[Dataset entries]
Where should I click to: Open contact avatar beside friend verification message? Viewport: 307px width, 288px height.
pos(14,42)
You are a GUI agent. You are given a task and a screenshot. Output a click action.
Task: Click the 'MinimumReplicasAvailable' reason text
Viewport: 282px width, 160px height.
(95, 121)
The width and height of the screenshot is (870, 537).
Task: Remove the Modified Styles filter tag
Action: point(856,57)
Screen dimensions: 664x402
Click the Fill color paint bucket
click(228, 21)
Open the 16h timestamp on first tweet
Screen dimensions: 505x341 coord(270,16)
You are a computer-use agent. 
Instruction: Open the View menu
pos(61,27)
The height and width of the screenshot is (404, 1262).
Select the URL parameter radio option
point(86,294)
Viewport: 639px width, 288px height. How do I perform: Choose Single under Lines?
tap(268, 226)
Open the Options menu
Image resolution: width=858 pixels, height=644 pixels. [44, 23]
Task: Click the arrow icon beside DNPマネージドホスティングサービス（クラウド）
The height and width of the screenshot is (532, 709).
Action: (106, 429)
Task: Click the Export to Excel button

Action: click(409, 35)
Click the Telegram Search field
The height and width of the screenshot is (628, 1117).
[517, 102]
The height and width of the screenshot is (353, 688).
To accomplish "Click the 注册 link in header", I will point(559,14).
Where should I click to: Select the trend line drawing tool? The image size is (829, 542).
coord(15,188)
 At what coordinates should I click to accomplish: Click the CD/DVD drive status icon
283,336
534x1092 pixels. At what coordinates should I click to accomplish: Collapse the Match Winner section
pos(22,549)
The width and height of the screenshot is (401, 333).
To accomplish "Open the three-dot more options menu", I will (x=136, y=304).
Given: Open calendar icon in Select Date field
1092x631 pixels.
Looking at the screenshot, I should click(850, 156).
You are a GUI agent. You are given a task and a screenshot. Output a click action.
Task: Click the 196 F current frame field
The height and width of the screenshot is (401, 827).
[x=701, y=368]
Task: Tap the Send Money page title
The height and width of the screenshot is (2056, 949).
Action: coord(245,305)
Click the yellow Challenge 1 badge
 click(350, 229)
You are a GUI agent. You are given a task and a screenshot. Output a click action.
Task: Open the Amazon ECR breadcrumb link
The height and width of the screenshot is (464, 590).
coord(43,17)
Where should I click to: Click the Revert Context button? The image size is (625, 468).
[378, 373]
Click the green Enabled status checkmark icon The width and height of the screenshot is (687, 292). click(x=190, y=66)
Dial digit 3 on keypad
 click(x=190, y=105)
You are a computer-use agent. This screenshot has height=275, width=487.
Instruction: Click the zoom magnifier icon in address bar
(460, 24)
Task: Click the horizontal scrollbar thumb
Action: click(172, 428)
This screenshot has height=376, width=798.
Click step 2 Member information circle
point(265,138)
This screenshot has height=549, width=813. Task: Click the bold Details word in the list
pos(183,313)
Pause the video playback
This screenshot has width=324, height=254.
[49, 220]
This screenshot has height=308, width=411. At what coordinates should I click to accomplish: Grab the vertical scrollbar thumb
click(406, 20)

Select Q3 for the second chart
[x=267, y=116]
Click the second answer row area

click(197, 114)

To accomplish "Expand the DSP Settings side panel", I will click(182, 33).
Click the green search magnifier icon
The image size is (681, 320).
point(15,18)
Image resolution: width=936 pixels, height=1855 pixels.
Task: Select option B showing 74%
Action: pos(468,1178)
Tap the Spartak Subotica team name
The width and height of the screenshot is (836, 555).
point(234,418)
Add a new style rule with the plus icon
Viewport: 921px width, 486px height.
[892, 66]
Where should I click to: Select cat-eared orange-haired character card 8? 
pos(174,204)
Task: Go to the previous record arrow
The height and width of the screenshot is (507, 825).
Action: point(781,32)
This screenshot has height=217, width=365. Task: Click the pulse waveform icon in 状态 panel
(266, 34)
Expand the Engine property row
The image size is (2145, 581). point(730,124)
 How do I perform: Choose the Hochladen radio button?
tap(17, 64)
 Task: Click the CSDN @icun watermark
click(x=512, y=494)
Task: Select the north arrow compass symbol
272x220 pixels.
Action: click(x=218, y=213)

** TASK TO COMPLETE **
Would you write out all of the data again, unchanged?

** EXPECTED ANSWER **
Where should I click to: Open contact avatar beside friend verification message? Viewport: 307px width, 288px height.
pos(14,42)
You are a GUI agent. You are given a task and a screenshot. Output a click action.
Task: Click the 'MinimumReplicasAvailable' reason text
Viewport: 282px width, 160px height.
(95, 121)
The width and height of the screenshot is (870, 537).
Task: Remove the Modified Styles filter tag
Action: point(856,57)
Screen dimensions: 664x402
Click the Fill color paint bucket
click(228, 21)
Open the 16h timestamp on first tweet
Screen dimensions: 505x341 coord(270,16)
You are a computer-use agent. 
Instruction: Open the View menu
pos(61,27)
The height and width of the screenshot is (404, 1262).
Select the URL parameter radio option
point(86,294)
Viewport: 639px width, 288px height. How do I perform: Choose Single under Lines?
tap(268, 226)
Open the Options menu
Image resolution: width=858 pixels, height=644 pixels. [44, 23]
Task: Click the arrow icon beside DNPマネージドホスティングサービス（クラウド）
The height and width of the screenshot is (532, 709).
Action: (106, 429)
Task: Click the Export to Excel button

Action: click(409, 35)
Click the Telegram Search field
The height and width of the screenshot is (628, 1117).
[517, 102]
The height and width of the screenshot is (353, 688).
To accomplish "Click the 注册 link in header", I will point(559,14).
Where should I click to: Select the trend line drawing tool? The image size is (829, 542).
coord(15,188)
 At what coordinates should I click to accomplish: Click the CD/DVD drive status icon
283,336
534x1092 pixels. At what coordinates should I click to accomplish: Collapse the Match Winner section
pos(22,549)
The width and height of the screenshot is (401, 333).
To accomplish "Open the three-dot more options menu", I will (x=136, y=304).
Given: Open calendar icon in Select Date field
1092x631 pixels.
Looking at the screenshot, I should click(850, 156).
You are a GUI agent. You are given a task and a screenshot. Output a click action.
Task: Click the 196 F current frame field
The height and width of the screenshot is (401, 827).
[x=701, y=368]
Task: Tap the Send Money page title
The height and width of the screenshot is (2056, 949).
Action: coord(245,305)
Click the yellow Challenge 1 badge
 click(350, 229)
You are a GUI agent. You are given a task and a screenshot. Output a click action.
Task: Open the Amazon ECR breadcrumb link
The height and width of the screenshot is (464, 590).
coord(43,17)
Where should I click to: Click the Revert Context button? The image size is (625, 468).
[378, 373]
Click the green Enabled status checkmark icon The width and height of the screenshot is (687, 292). click(x=190, y=66)
Dial digit 3 on keypad
 click(x=190, y=105)
You are a computer-use agent. This screenshot has height=275, width=487.
Instruction: Click the zoom magnifier icon in address bar
(460, 24)
Task: Click the horizontal scrollbar thumb
Action: click(172, 428)
This screenshot has height=376, width=798.
Click step 2 Member information circle
point(265,138)
This screenshot has height=549, width=813. Task: Click the bold Details word in the list
pos(183,313)
Pause the video playback
This screenshot has width=324, height=254.
[49, 220]
This screenshot has height=308, width=411. At what coordinates should I click to accomplish: Grab the vertical scrollbar thumb
click(406, 20)

Select Q3 for the second chart
[x=267, y=116]
Click the second answer row area

click(197, 114)

To accomplish "Expand the DSP Settings side panel", I will click(182, 33).
Click the green search magnifier icon
The image size is (681, 320).
point(15,18)
Image resolution: width=936 pixels, height=1855 pixels.
Task: Select option B showing 74%
Action: pos(468,1178)
Tap the Spartak Subotica team name
The width and height of the screenshot is (836, 555).
point(234,418)
Add a new style rule with the plus icon
Viewport: 921px width, 486px height.
[892, 66]
Where should I click to: Select cat-eared orange-haired character card 8? 
pos(174,204)
Task: Go to the previous record arrow
The height and width of the screenshot is (507, 825).
Action: point(781,32)
This screenshot has height=217, width=365. Task: Click the pulse waveform icon in 状态 panel
(266, 34)
Expand the Engine property row
The image size is (2145, 581). point(730,124)
 How do I perform: Choose the Hochladen radio button?
tap(17, 64)
 Task: Click the CSDN @icun watermark
click(x=512, y=494)
Task: Select the north arrow compass symbol
272x220 pixels.
Action: click(x=218, y=213)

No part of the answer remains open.